Most children will probably remember the Japanese Heidi cartoon series on TV. I think everyone wanted to be Heidi’s friend. She was definitely my hero – apart from Pipi Longstocking. I loved seeing how she and her friend Peter played together with their goats in the lovely Swiss mountains and all these scary adventures….. Now, that I am writing this, I realize that I am actually living a little bit of the Heidi dream. I live in Switzerland and together with my husband – Peter – we like to spend our free time in the mountains. However, we don’t own any goats … yet. I guess Heidi must have had a lasting impression on me.
Since I am still on crutches and, therefore, my walking range is limited, we visited the tiny village Hirzel, which is not too far from Zurich, to find out what’s behind this ever popular story. Hirzel is a cosy place where the Heidi author Johanna Spyri was born and raised. The collage added to this blog post shows various impressions of the village and its surroundings as well as a portrait of Johanna Spyri. I was surprised to learn that the Heidi book dates back to 1880. Actually, Johanna Spyri lived from 1827 to 1901. This means that the book was published 136 years ago. That is quite a long time!

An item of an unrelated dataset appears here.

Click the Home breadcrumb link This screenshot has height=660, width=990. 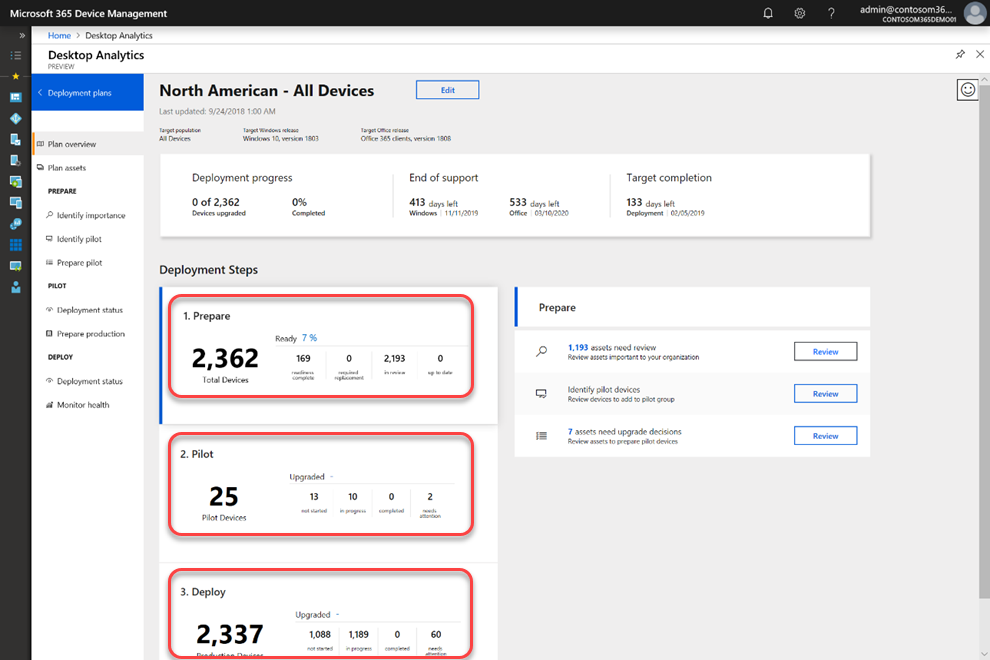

Johanna’s family home still exists. You cannot visit it, because it is just a regular house where people live, but it looks very nice from the outside. The cosy little Spyri museum is housed in the old building in the middle of the village where Johanna went to school. It is said that Johanna, when she moved to Zurich, was homesick. She was longing for the freedom and the open countryside that she was used to growing up. Still today you can feel it. You can see kids running around playing outside. Actually, the day that we went there was a group of children sledding down a tiny hill in the village. Lots of laughing and screaming was going on.
After Johanna gave birth to her son, she fell into a deep depression. She was a smart and well-educated woman, but society was extremely conservative at that time. Women were more or less mothers and a lovely decoration to their husband. This was not fulfilling for Johanna at all. However, her remedy to overcome the depression was writing children’s books. This was back in 1880 when the Heidi novel was written.
You can visit the Spyri museum every Sunday between 2 and 4pm, except for public holidays. This is the only time when it is open. The village offers spectacular mountain views, has a few restaurants and a cafe that offers yummy homemade cakes. But that’s about it. It is a really nice stop when you are in the area, or when you want to combine it with a nice, scenery road trip from Zurich to Lucerne.
We plan to visit the other Heidi location – the Heidi village in Maienfeld – later in spring. The village is a two stage visit. You first visit the museum where the first movie was filmed back in the 1950ies and afterwards you walk up to the Alp where Heidi and her grandfather lived in the movie. This is now a very simple restaurant, where you can have local food and take in the stunning views.